__EXERCISE INSTRUCTIONS__:
Find the line in the entries below that contains "Given: Click the post". Repeat it exactly, and every line after it through the line that contains "Expand the Conditional Formatting dropdown".

__EXERCISE DATA__:
□ □ □ □

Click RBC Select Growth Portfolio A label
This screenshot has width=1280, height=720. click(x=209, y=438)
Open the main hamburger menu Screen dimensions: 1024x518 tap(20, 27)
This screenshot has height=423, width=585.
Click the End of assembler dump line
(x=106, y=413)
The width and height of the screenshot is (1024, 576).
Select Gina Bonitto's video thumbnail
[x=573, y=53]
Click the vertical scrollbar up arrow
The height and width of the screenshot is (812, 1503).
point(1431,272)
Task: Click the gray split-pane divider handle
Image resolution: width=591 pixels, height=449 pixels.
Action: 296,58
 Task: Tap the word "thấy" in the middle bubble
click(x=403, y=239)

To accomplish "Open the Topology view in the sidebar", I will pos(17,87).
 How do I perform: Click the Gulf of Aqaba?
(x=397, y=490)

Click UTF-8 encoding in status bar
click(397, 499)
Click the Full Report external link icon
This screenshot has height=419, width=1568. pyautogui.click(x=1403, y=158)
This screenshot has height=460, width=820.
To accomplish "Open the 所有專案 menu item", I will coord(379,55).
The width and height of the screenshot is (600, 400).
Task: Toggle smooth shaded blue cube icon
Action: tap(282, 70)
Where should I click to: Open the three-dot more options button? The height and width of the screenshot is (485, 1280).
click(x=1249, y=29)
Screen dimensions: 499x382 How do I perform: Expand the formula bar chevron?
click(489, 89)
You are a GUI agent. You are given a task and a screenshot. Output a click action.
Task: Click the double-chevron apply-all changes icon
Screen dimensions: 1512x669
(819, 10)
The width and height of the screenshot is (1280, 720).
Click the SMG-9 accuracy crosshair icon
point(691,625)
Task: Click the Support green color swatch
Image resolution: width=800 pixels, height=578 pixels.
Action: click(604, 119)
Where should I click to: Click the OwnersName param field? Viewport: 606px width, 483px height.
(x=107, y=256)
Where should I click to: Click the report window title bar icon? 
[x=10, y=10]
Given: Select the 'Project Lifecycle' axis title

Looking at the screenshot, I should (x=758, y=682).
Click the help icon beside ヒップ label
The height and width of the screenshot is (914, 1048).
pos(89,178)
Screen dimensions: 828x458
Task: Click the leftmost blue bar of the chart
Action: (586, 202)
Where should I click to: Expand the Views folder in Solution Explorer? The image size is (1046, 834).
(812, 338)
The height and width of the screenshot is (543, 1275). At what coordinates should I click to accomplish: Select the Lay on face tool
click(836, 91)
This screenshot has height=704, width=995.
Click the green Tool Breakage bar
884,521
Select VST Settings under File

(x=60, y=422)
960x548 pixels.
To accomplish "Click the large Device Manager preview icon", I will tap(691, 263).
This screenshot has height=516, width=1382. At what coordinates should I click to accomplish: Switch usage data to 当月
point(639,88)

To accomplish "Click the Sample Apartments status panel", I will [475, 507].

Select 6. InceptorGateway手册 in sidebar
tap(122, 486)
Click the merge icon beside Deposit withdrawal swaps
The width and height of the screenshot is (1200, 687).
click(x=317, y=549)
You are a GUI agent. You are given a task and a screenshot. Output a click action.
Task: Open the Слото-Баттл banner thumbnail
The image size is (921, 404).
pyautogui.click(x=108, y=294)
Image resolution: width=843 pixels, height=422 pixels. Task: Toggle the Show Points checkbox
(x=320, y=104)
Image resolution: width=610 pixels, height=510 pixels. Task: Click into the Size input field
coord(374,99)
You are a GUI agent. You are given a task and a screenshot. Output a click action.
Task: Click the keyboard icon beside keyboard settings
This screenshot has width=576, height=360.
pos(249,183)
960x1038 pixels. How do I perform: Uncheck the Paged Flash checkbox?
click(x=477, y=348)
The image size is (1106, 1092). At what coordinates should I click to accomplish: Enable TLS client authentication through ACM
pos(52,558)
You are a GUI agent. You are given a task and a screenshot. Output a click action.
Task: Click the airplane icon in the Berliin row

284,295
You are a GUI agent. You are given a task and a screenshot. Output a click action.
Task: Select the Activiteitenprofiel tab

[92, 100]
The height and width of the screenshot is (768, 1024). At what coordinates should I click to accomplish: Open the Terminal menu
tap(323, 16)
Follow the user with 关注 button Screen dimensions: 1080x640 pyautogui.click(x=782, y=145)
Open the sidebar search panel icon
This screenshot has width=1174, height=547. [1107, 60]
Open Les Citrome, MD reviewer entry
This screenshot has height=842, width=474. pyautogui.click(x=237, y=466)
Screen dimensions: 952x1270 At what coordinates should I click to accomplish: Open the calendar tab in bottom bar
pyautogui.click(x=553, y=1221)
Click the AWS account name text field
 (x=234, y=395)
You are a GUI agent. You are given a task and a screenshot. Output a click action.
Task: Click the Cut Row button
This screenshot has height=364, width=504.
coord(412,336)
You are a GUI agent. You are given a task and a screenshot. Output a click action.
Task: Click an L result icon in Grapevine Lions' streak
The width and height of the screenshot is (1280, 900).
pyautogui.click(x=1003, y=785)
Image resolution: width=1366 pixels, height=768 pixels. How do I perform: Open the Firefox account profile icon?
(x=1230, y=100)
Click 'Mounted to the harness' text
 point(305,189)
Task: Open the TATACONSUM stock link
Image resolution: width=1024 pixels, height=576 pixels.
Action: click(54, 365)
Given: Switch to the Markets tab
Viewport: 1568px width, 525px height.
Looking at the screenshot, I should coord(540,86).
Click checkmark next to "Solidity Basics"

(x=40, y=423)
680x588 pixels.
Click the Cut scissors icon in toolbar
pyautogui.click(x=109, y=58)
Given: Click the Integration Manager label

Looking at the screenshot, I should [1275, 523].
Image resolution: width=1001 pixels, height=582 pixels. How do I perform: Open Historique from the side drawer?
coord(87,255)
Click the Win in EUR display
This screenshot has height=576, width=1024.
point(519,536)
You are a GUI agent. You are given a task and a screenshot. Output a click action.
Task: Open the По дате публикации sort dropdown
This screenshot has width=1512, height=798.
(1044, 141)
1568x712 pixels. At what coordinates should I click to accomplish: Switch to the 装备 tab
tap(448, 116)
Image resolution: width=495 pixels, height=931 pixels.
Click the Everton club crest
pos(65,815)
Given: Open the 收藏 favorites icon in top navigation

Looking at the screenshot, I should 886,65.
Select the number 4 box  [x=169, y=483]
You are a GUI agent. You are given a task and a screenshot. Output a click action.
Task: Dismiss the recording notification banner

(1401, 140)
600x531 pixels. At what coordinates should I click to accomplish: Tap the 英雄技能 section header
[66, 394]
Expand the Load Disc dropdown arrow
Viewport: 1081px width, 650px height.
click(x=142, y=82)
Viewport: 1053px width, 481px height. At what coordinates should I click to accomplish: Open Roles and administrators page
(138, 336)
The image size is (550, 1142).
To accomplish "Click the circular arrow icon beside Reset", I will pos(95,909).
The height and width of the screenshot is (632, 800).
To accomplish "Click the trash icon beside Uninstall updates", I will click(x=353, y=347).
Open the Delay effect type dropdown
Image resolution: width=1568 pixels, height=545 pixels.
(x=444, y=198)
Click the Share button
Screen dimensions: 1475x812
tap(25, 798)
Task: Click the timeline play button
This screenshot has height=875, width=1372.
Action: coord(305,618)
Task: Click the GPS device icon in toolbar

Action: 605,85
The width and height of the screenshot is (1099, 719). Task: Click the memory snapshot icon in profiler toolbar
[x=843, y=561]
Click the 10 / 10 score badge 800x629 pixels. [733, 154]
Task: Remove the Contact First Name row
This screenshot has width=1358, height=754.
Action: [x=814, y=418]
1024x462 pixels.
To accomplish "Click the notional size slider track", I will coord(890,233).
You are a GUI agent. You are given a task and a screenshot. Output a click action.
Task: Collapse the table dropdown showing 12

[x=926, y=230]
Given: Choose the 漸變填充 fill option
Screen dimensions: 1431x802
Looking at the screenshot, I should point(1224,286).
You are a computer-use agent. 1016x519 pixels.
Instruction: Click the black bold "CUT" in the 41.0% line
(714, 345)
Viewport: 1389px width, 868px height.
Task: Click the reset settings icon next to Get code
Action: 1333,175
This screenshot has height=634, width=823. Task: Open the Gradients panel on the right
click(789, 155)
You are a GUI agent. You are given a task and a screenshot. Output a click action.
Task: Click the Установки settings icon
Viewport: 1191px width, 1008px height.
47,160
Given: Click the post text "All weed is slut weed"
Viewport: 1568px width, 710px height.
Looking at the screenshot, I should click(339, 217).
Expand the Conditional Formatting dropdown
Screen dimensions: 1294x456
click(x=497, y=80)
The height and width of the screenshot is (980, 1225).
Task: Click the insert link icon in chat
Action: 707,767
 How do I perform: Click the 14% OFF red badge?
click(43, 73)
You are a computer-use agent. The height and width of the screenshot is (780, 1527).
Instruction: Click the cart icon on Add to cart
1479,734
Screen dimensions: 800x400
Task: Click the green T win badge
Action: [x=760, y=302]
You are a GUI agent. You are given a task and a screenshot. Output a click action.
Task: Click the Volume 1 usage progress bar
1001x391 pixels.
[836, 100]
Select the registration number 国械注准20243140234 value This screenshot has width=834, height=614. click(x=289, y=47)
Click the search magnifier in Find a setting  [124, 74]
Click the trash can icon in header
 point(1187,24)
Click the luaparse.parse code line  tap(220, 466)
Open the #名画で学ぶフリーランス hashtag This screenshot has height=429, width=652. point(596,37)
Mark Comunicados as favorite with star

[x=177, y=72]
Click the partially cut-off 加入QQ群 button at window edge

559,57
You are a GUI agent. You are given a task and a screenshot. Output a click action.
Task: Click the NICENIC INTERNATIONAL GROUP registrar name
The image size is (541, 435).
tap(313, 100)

□ □ □ □

__TASK OUTPUT__:
Given: Click the post text "All weed is slut weed"
Viewport: 1568px width, 710px height.
Looking at the screenshot, I should click(339, 217).
Expand the Conditional Formatting dropdown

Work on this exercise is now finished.